The collapse of the dot.com IPO bubble, led to an unprecedented number of substantially identical private actions being filed by the class action bar. Although there are 309 amended complaints involving 309 issuers, the 309, cases each with separate named plaintiff(s) who bought the securities of the respective companies in the IPO or shares in the aftermarket traceable to the IPO, were consolidated for management purposes and assigned to Judge Scheindlin in the Southern District Court of New York. The court appointed as lead counsel an executive committee consisting of members of six class action law firms. At the direction of the court, plaintiffs filed a separate master allegation. In addition to the 309 issuers named as defendants, 55 investment bank underwriters were named as defendants as well as officers and directors of the issuer. The 55 underwriter defendants included most, if not all, of the big name investment banking firms and some lesser known firms. This is fascinating litigation and has implications for the allocation of “hot issue” IPOs that we do not pursue at this point.

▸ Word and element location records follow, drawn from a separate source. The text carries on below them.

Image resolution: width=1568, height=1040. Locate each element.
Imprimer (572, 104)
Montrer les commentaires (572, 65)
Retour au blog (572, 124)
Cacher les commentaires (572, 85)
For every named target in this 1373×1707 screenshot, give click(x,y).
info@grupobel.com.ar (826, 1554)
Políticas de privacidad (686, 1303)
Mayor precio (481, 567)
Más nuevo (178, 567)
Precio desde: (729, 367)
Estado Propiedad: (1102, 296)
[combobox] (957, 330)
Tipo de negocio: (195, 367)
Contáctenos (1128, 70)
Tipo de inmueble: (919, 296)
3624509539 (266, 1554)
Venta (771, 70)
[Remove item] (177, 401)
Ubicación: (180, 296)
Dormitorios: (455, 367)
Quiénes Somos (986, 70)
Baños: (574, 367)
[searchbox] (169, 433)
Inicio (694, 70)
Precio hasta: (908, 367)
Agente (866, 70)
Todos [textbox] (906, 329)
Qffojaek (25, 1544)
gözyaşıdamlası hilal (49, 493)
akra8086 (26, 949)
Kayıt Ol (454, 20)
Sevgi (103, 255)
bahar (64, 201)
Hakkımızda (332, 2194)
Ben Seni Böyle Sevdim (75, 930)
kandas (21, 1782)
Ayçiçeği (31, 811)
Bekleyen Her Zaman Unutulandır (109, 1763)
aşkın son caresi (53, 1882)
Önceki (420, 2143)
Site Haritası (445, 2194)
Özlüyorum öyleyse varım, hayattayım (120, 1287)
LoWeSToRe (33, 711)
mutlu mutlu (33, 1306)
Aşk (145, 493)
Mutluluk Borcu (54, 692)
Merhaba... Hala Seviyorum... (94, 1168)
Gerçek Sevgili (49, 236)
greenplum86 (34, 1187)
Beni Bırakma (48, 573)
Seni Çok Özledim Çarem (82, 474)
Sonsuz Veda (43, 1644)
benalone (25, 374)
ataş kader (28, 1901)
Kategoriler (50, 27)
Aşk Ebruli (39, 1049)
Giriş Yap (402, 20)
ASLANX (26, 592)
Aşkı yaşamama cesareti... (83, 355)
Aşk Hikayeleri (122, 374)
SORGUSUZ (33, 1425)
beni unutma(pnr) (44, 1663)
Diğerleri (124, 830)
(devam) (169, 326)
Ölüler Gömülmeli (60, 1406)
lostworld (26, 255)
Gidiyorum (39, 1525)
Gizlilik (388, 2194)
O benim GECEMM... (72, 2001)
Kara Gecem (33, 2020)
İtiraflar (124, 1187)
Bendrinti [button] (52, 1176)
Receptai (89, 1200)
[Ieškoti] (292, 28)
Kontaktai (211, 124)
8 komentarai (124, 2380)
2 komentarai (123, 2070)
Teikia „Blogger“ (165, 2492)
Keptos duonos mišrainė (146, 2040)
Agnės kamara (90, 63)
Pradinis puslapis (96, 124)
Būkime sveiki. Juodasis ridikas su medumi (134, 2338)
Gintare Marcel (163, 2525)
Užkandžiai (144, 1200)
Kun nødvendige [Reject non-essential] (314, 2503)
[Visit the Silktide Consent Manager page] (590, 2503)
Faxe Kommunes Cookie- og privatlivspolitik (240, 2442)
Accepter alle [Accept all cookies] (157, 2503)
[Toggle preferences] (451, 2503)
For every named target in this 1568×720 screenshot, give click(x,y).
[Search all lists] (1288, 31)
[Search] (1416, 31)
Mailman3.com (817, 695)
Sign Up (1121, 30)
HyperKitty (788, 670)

As a backdrop to the Rule 10b-5 claims, Judge Scheindlin has an extensive and informative discussion of the underwriting/distribution arrangements peculiar to new issues “for at least five decades.”[1] She cites studies that the typical IPO is underpriced so that aftermarket trading will open “at a price significantly higher than the offering price.” She draws some conclusions from this that may be arguable — that underpricing overall notwithstanding the money the issuer leaves on the table is attractive to the issuer as the higher market price permits the issuer to use “its stock as currency to make acquisitions, or by raising more capital through a higher-priced secondary offering.”[2] She noted that underpricing is particularly prominent during “hot issue” markets and refers to four such markets for IPOs during the last four decades — 1959-1962, 1967-1971, 1979-1983, and the most recent during which the IPOs subject to the litigation occurred, 1998-2000. She described the earlier hot issue market and noted several aspects of the latter (the dot.com hot market) relative to the others. First, the underpricing in the latter “was more extraordinary than the previous three hot issues markets.”[3] Whereas historically IPOs have been underpriced from 5 to 20%, during the dot.com hot market IPOs frequently opened at 100-200% of the offering price. Second, in a number of other hot markets with somewhat comparable increases in opening over offering price, relatively fewer companies were going public. Citing the month of February 2000 in which 55 companies went public compared to the historical average of 29 companies per month going public whereas in other hot issue markets in some instances the number of companies was well below the historical average. “Likewise, taking into account the number of months that witnessed extraordinary first day increases, the IPO market of the 1990s substantially surpassed each of the previous hot issues markets.”[4]

 


 

[1] In re Initial Public Offering Sec. Litig., 241 F. Supp. 2d 281, 300 (S.D.N.Y. 2003).

[2] In re Initial Public Offering Sec. Litig., 241 F. Supp. 2d 281, 320 (S.D.N.Y. 2003).

[3] In re Initial Public Offering Sec. Litig., 241 F. Supp. 2d 281, 306 (S.D.N.Y. 2003).

[4] In re Initial Public Offering Sec. Litig., 241 F. Supp. 2d 281, 307 (S.D.N.Y. 2003).